(RECORDS PROVIDED)
------------

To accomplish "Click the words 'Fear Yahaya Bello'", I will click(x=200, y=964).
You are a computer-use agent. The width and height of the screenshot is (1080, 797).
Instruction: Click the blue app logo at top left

------------

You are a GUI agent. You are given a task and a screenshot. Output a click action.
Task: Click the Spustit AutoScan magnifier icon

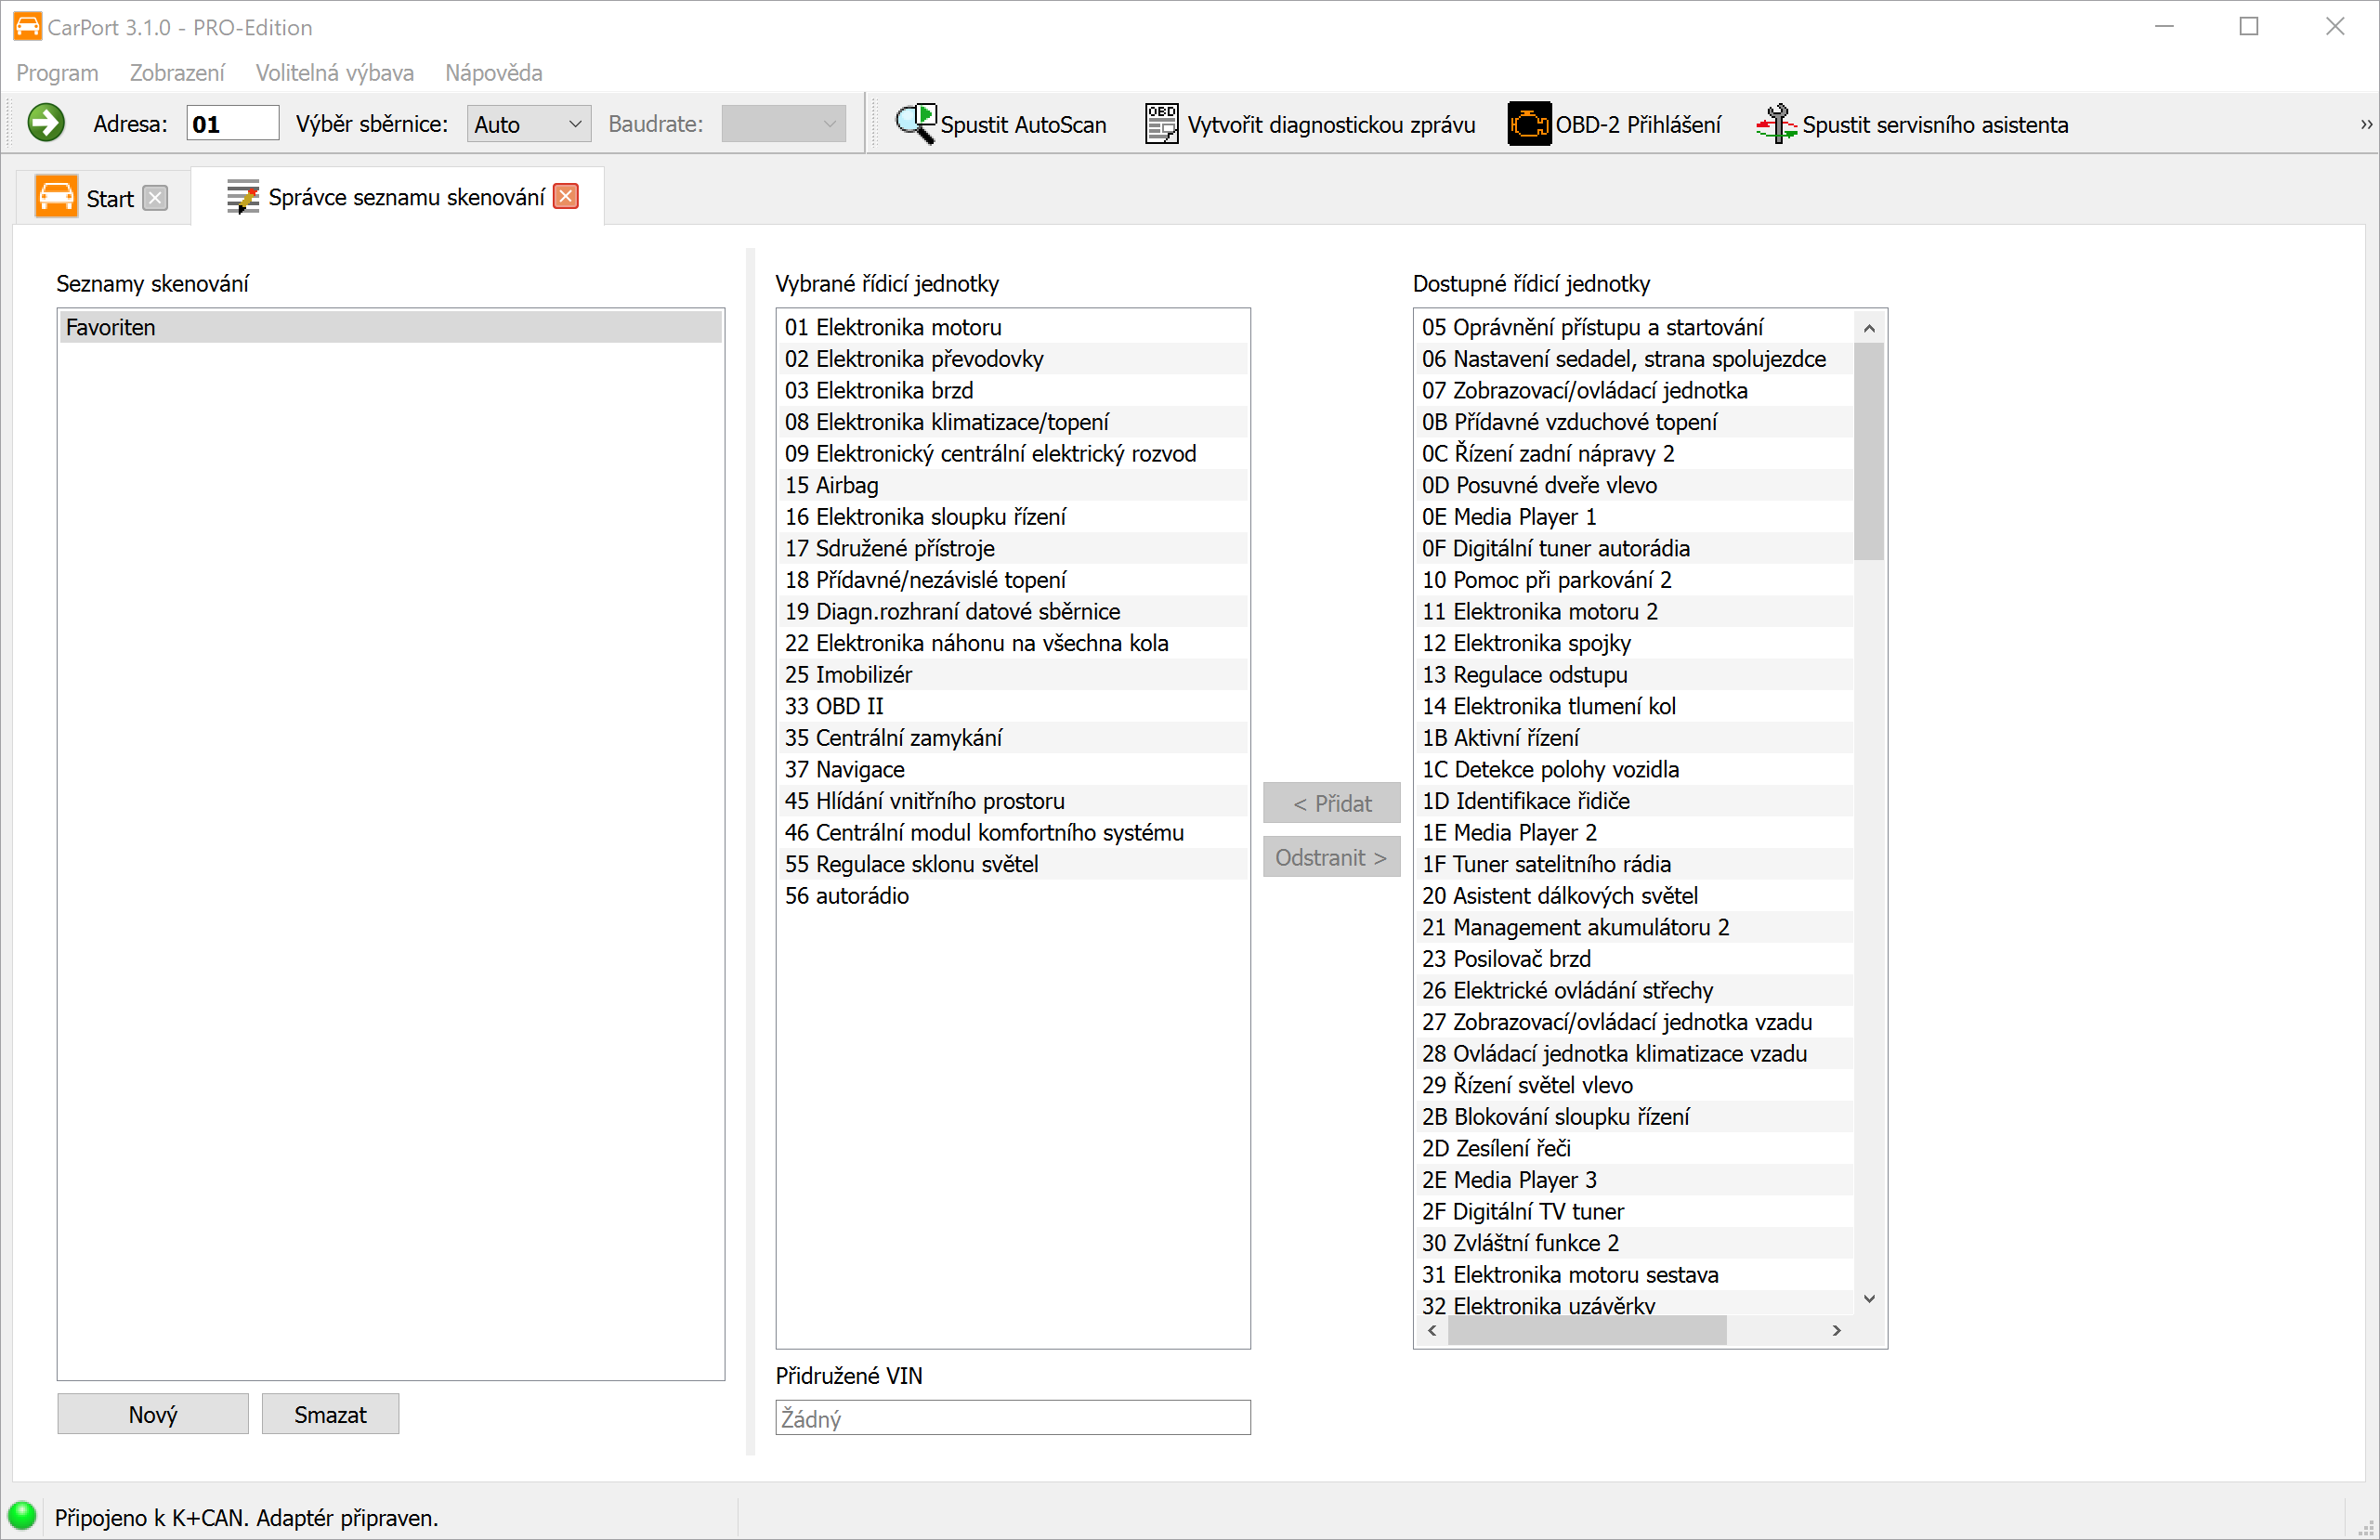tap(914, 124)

------------

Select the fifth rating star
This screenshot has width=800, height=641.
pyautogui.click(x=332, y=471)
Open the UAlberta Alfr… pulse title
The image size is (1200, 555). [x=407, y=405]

------------

(THE TASK)
Please rewrite the data from the line with "will click(x=200, y=964)." up to and including the line with "Instruction: Click the", requests included, multiplying only the click coordinates in the answers by 1.35. Round each result to a whole number, with halves going up.

(RESULT OF THE TASK)
To accomplish "Click the words 'Fear Yahaya Bello'", I will click(x=270, y=1301).
You are a computer-use agent. The width and height of the screenshot is (1080, 797).
Instruction: Click the blue app logo at top left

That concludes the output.